Green Crag and Lower Birker Tarrn
Green Crag and Lower Birker Tarrn

There wasn’t far to go as the path headed towards a small ridge between two large crags. On my left, The Pike. And on the right, Green Crag. The Pike’s not much smaller than Green Crag but this is a walk for winners, not losers. The Pike had lost. Green Crag had the crown by 20m.

Clambering over bounders and the odd gentle scramble were all that stood in the way of me and a summit cairn, and were soon dispatched leaving me at the top and admiring the view.

The cairn was tiny, but the view large. To the west, the town of Barrow and Sellafield. And to the east, it’s two peaks standing together bold as brass, a fell I’d be tackling later in the day, Harter Fell.

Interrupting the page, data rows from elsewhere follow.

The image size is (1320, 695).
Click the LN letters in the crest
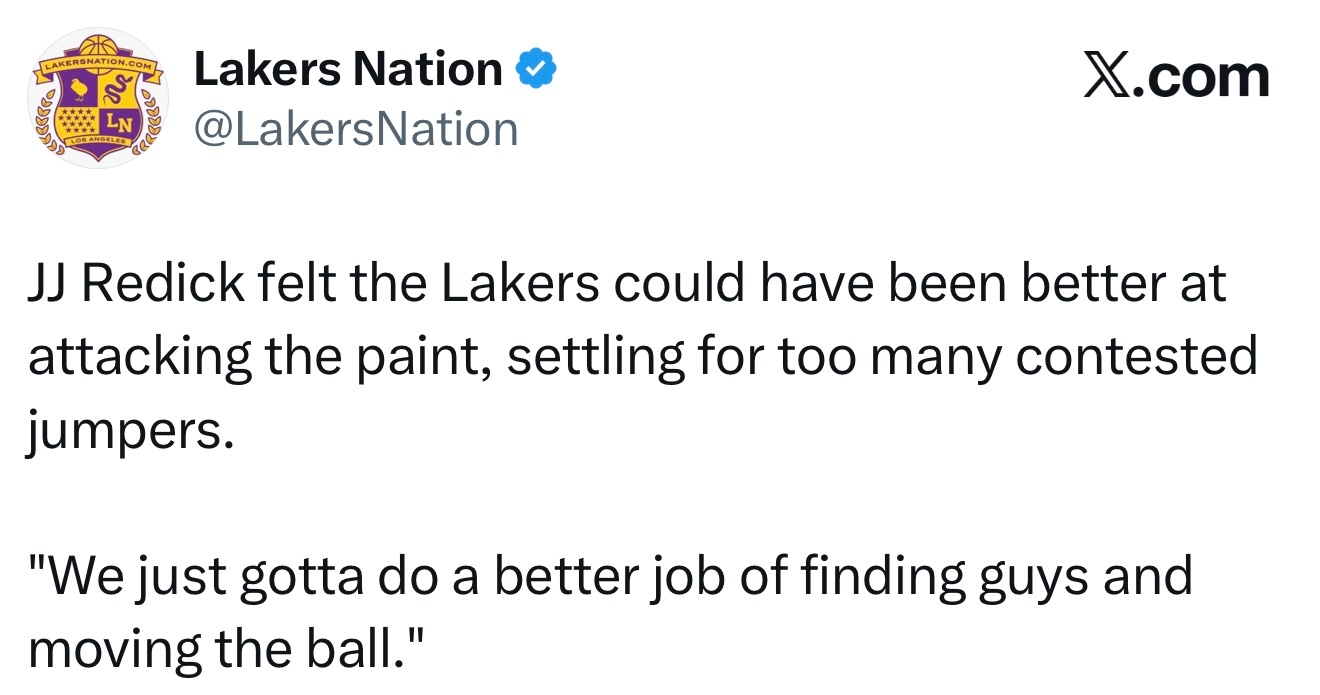(118, 124)
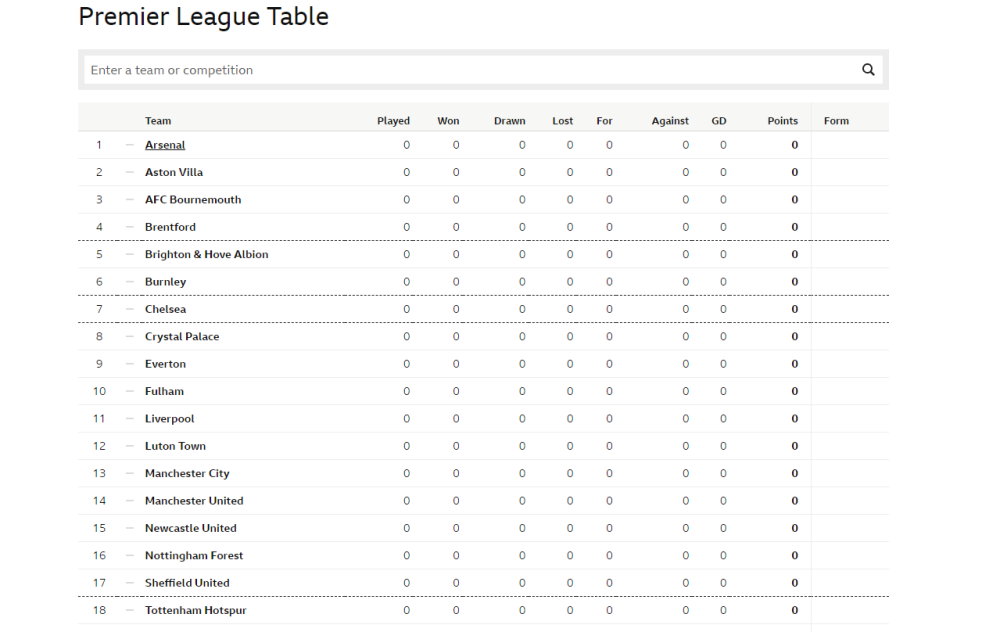The image size is (1000, 632).
Task: Select Fulham from the table
Action: (x=164, y=392)
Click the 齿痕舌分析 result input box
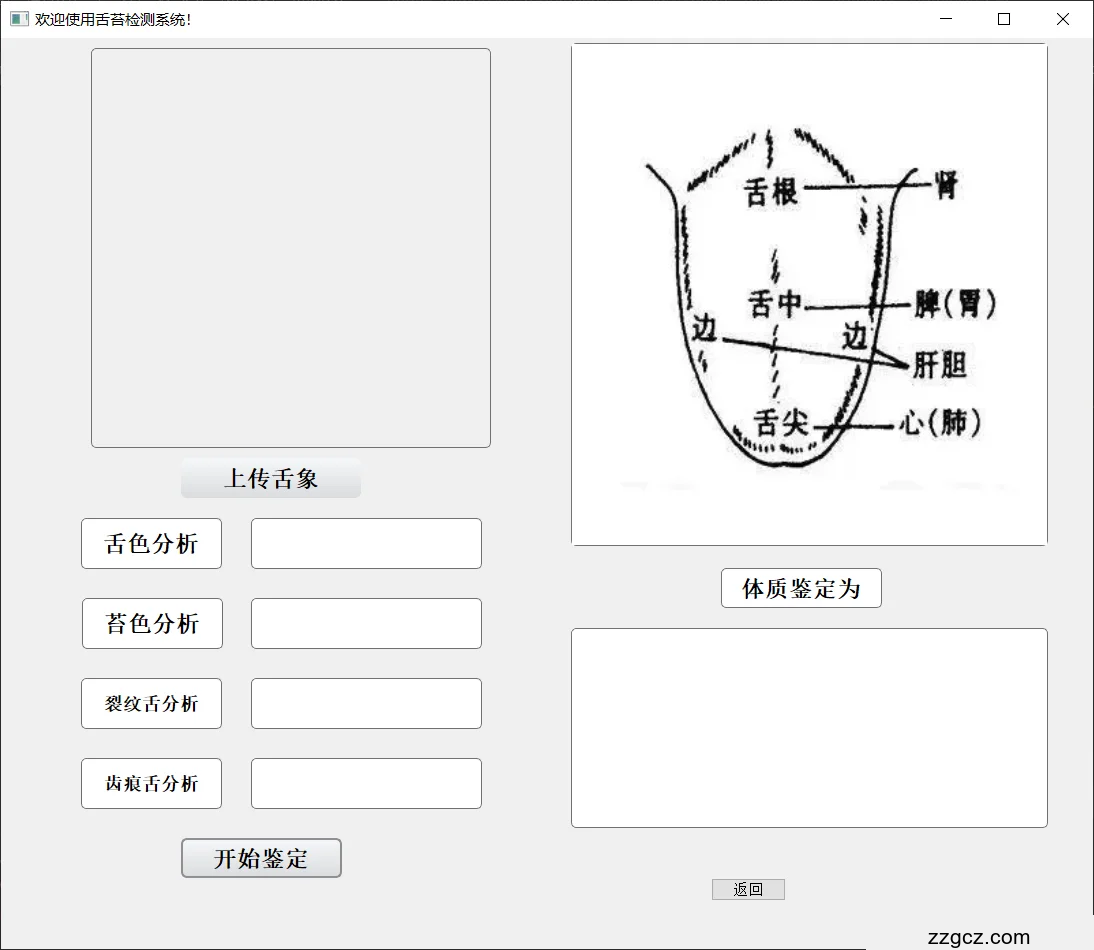1094x950 pixels. coord(366,784)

As I stood there I felt the need to laugh. Goodness knows why, but I wanted to so I did. And why not? I’d seen no one else around on the fell – or indeed since I’d left Boot – so who would know? Who would care? I sat on a small cairn on a relatively small fell and laughed loudly.

I laughed less on the return journey as I struggled to find the path down on the other old peat road; the fact that this one didn’t even appear on the old Ordnance Survey map didn’t help. But then given they seemed to have imagined an entire bridleway, well perhaps that made up for it.

The summit cairn on Green Crag
The summit cairn on Green Crag

Next time: Harter Fell

Comments

Alistair Smeaton

15 September 2018 at 7:10 pm

the green lines on os maps (whether they are ‘footpaths’ or ‘bridleways’) represent historic rights of way and have little and sometimes no connection with paths on the ground!